----- Working data -----

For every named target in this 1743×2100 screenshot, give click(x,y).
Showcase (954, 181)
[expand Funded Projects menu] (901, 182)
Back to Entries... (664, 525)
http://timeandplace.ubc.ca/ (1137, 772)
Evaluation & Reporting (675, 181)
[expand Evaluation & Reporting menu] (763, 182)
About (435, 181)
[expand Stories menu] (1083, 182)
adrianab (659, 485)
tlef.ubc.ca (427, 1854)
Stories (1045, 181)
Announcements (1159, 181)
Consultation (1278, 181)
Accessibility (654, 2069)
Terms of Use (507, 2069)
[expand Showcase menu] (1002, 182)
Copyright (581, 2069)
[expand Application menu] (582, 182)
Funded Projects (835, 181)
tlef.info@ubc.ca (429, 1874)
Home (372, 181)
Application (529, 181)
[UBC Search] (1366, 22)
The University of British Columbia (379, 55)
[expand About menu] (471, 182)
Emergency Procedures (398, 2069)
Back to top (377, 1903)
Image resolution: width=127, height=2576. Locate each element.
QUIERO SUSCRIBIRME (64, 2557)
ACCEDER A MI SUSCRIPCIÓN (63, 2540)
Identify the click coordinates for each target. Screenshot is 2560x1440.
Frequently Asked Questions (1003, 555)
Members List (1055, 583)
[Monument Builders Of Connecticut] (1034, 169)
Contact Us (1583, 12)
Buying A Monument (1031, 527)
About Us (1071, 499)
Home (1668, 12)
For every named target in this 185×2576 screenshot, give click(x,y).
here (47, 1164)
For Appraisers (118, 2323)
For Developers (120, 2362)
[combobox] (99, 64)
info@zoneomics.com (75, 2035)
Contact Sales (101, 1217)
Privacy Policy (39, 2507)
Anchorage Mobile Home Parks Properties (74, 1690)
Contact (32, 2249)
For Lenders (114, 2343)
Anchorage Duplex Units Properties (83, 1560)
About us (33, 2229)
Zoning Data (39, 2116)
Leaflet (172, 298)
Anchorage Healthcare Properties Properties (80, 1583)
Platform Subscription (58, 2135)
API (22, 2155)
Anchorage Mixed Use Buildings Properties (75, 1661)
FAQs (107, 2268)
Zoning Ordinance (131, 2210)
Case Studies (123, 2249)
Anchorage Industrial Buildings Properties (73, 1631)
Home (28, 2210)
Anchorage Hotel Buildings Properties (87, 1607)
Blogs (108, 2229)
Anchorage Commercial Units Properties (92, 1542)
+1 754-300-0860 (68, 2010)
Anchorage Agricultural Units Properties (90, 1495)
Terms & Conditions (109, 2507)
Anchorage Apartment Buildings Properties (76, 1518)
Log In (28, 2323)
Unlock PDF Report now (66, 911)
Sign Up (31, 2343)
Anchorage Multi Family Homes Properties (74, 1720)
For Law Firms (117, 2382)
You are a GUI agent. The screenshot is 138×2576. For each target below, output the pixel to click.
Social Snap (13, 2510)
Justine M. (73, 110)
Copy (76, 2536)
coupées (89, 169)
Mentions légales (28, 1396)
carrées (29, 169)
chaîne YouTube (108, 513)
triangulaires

-----

- _Work instruction_
Only lines with the word "expand" are wanted, so copy each one from the records.

- _Written answer_
[expand Funded Projects menu] (901, 182)
[expand Evaluation & Reporting menu] (763, 182)
[expand Stories menu] (1083, 182)
[expand Showcase menu] (1002, 182)
[expand Application menu] (582, 182)
[expand About menu] (471, 182)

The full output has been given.